Google Sued for Running Ads for “Fraudulent Mobile Subscription Services”–Goddard v. Google
By Eric Goldman
Goddard v. Google, Inc., Case No. 108CV111658 (Cal. Super. Ct. complaint dated April 30, 2008). Google’s notice of removal to federal court C08 02738 (N.D. Cal. removal notice dated May 30, 2008). [warning: 1.5MB file. Google's notice contains a copy of the original complaint.]
Cyberlaw is filled with examples of plaintiffs suing the wrong defendant for perceived transgressions committed by someone else. Today’s misdirected lawsuit involves “fraudulent mobile subscription services,” which are optional third party services for cellphones (such as ringtones) that are charged on a periodic basis. The plaintiffs in this putative class action lawsuit feel like they got fleeced by providers of these subscription services. If they did, I hope they get appropriate redress from the wrongdoing vendors. But instead of suing the allegedly fraudulent vendors, the plaintiffs think Google should cover the losses for the sole reason that Google ran ads for the services. The argument goes as follows:
* Google has an express policy requiring mobile service providers to disclose certain info to consumers about their practices
* Google deliberately does not enforce this policy (or inadequately enforces it) to enjoy undeserved cash
* As a result, Google should stand behind all of the losses committed by its advertisers
There are some obvious problems with this argument. First, it’s a gross example of cyberspace exceptionalism. An analogy might be that dead-trees newspapers should stand behind any losses suffered by readers who transact with newspaper advertisers. Sounds ridiculous? It does to me, whether the publisher is online or off.
Second, this argument ought to be clearly, squarely and soundly trumped by 47 USC 230. eBay has won on this exact point when plaintiffs have tried to hold it liable for accepting advertising (in the form of listings) for fraudulent products (at minimum, the Gentry case involving fake sports memorabilia seems apropos). The recent Doe v. MySpace case is also analogous, because the plaintiffs were trying to hold MySpace liable under a “premises liability” theory for tortious activity that took place outside of its premises. Either way, if Google’s sole role in the process was publishing third party ads, it’s not liable per 230.
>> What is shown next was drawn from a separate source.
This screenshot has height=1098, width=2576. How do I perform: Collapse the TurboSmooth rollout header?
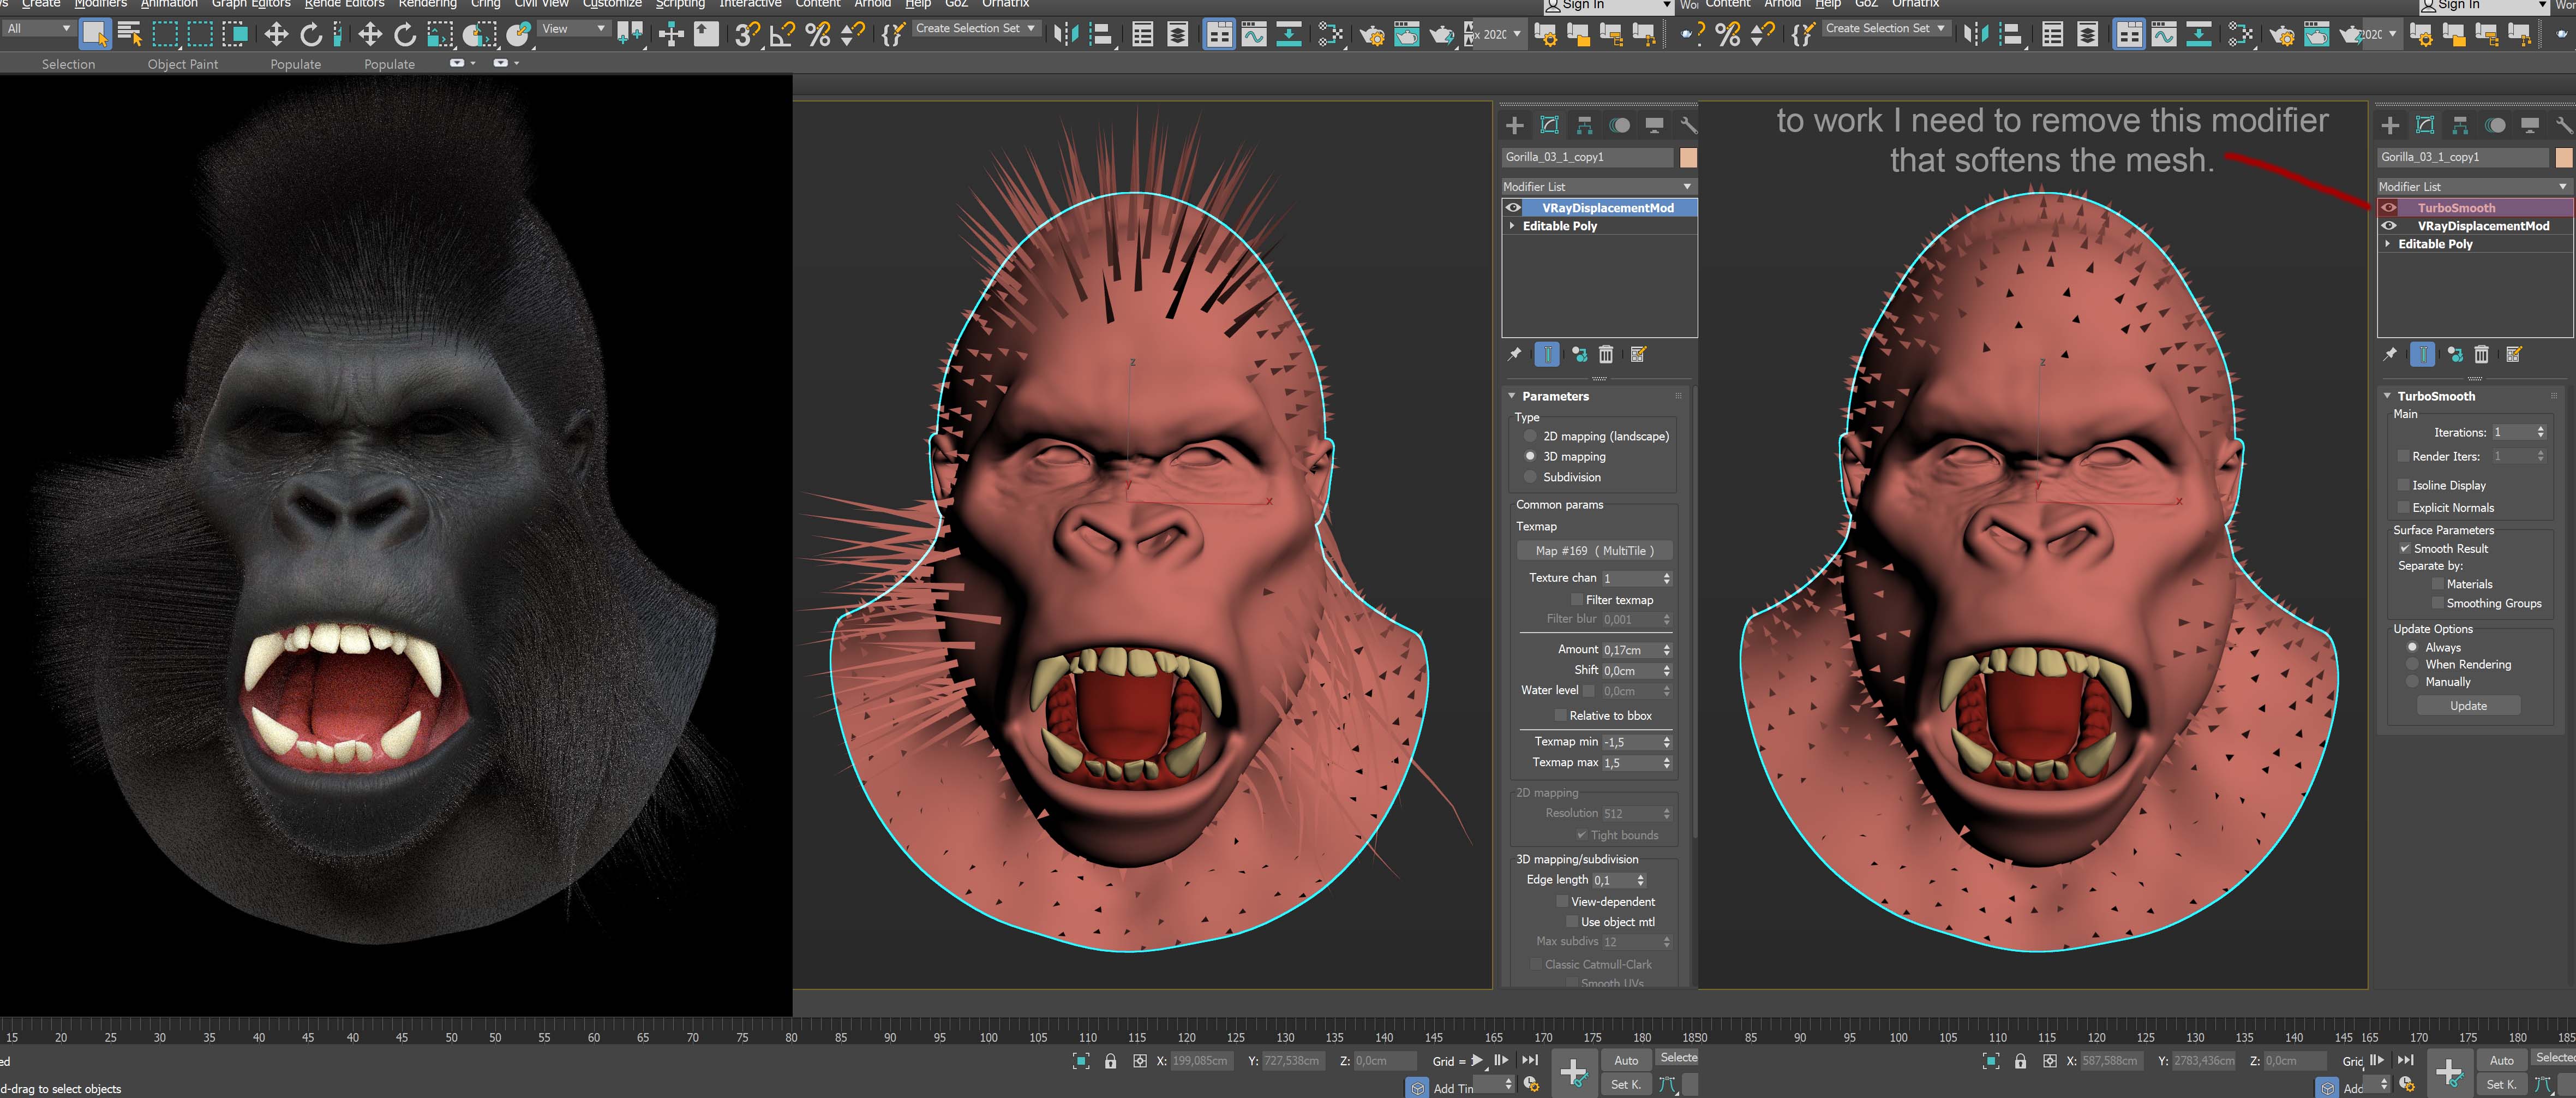coord(2436,396)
It’s not clear if the plaintiffs know about 230 or think it applies to this case, but they made two arguments that could be used to argue around 230. First, they allege that Google helped write the ad copy. I’m still not sure if this allegation actually is enough to hold Google liable for downstream fraud, but unless Google actually wrote the copy itself, it’s not liable for third party ads even if it helped edit them or prescreened them (see Ramey v. Darkside Productions).
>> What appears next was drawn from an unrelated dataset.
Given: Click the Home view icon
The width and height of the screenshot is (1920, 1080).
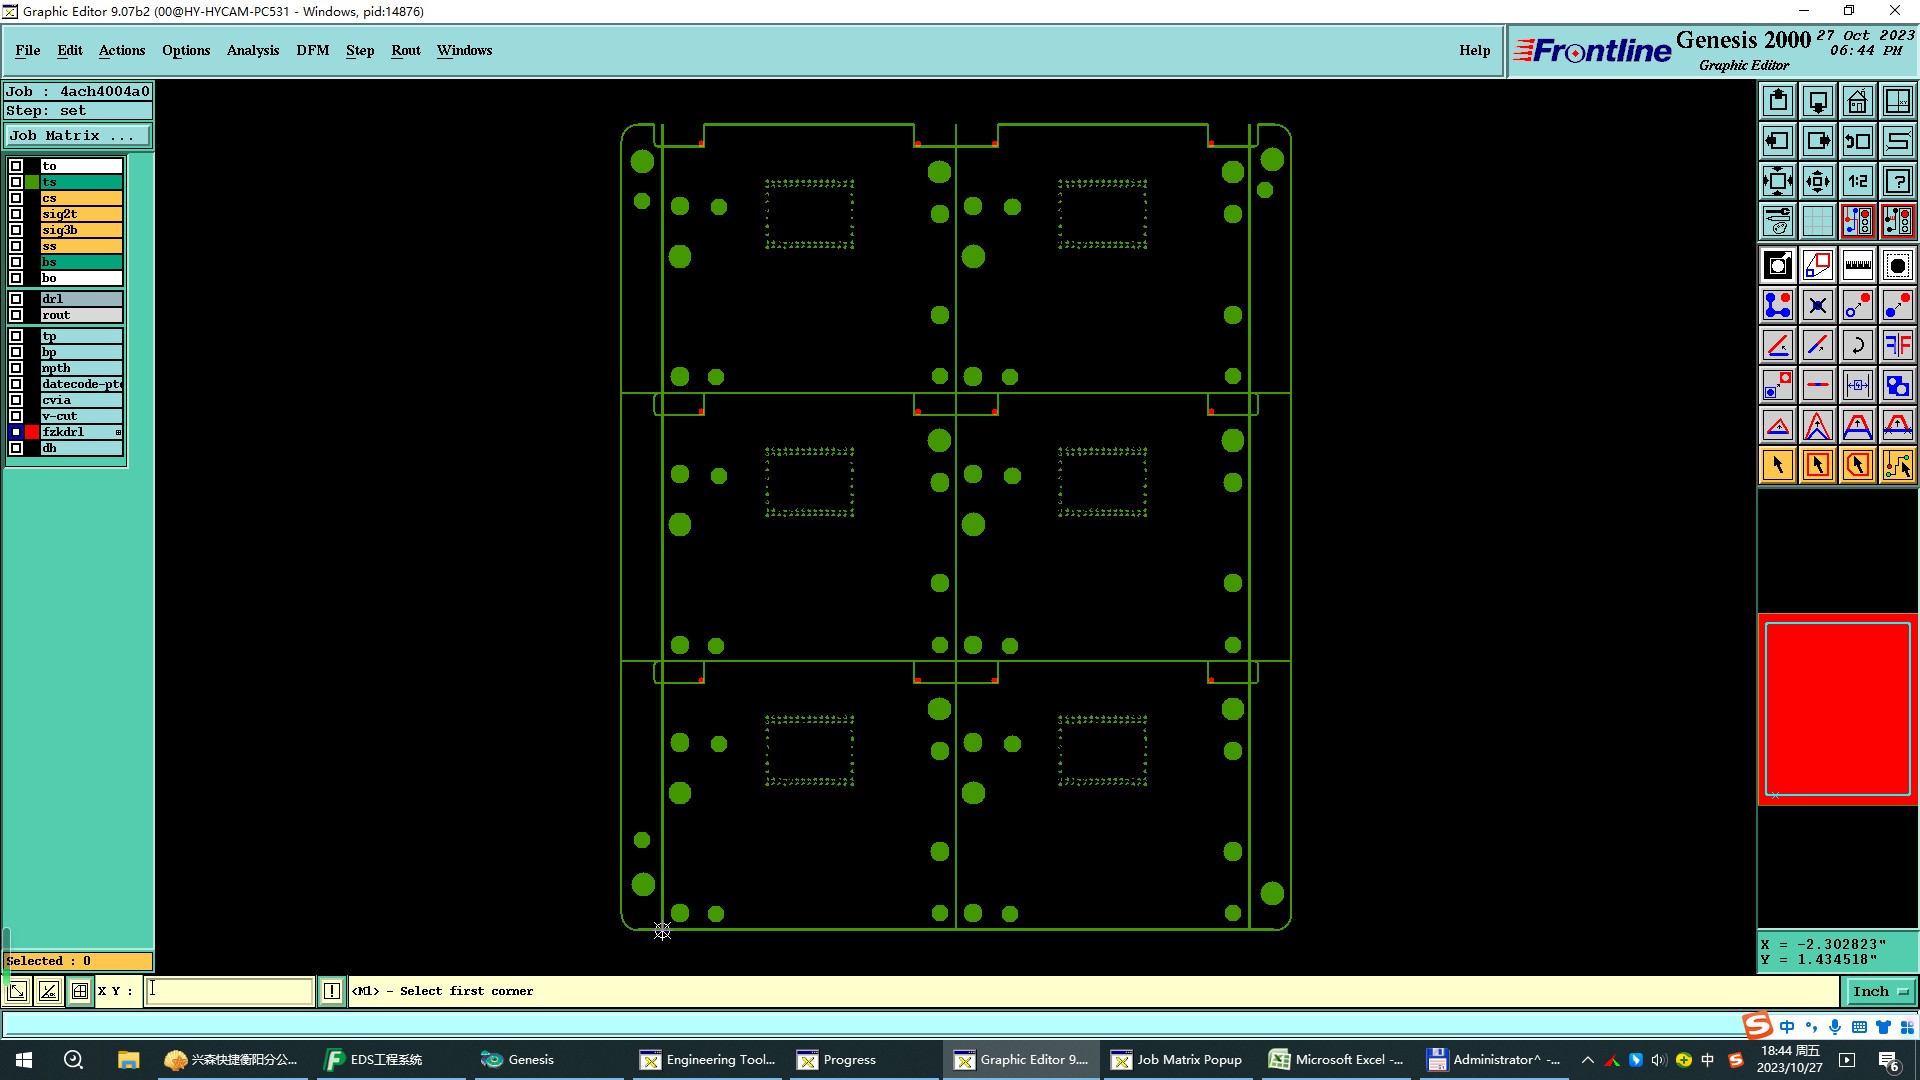Looking at the screenshot, I should [1857, 101].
Second, they try to argue that Google’s contract with its advertisers describing minimum standards for mobile service vendors running Google ads is an express marketing representation that binds Google for any breaches by the advertiser. By anchoring the claim in false advertising, the allegation might be designed to take advantage of the Mazur v. eBay exclusion to 230. However, treating contractual restrictions with a third party as affirmative representations to consumers is the exact same analytical error made by the New Jersey Attorney General’s office in the JuicyCampus investigation, and the error is no less baffling here. I remain surprised that bright lawyers so fundamentally misunderstand the interaction between contract and false advertising law.
There’s one more twist to this lawsuit that merits discussion. As a predicate harm for some of its claims, the plaintiffs argue that their cellphones are computers under the Computer Fraud & Abuse Act (CFAA) and the vendor’s confirmatory text messages (required to authorize the service) are unauthorized accesses of a protected computer under the CFAA. I’m not really sure what to make of this theory, but I’m pretty sure it’s novel (not necessarily in a good way). I’m OK with treating at least some cellphones as computers under the statutory definition, although this would expand the CFAA’s reach quite a bit, but I think it would be highly problematic to treat text messages to a cellphone as an unauthorized access. And even if we did that, I still don’t see how Google is responsible for the violation.
(For kicks, there is an analogous claim that Google aided and abetted the vendors’ trespass to chattel of the cellphones).
One more thing: this interpretation of the CFAA follows the DOJ’s recent attempt to treat breaches of a website’s user agreement as a criminal CFAA violation in the Lori Drew prosecution. Given these crazy expansive CFAA claims, it may be time to rethink that statute.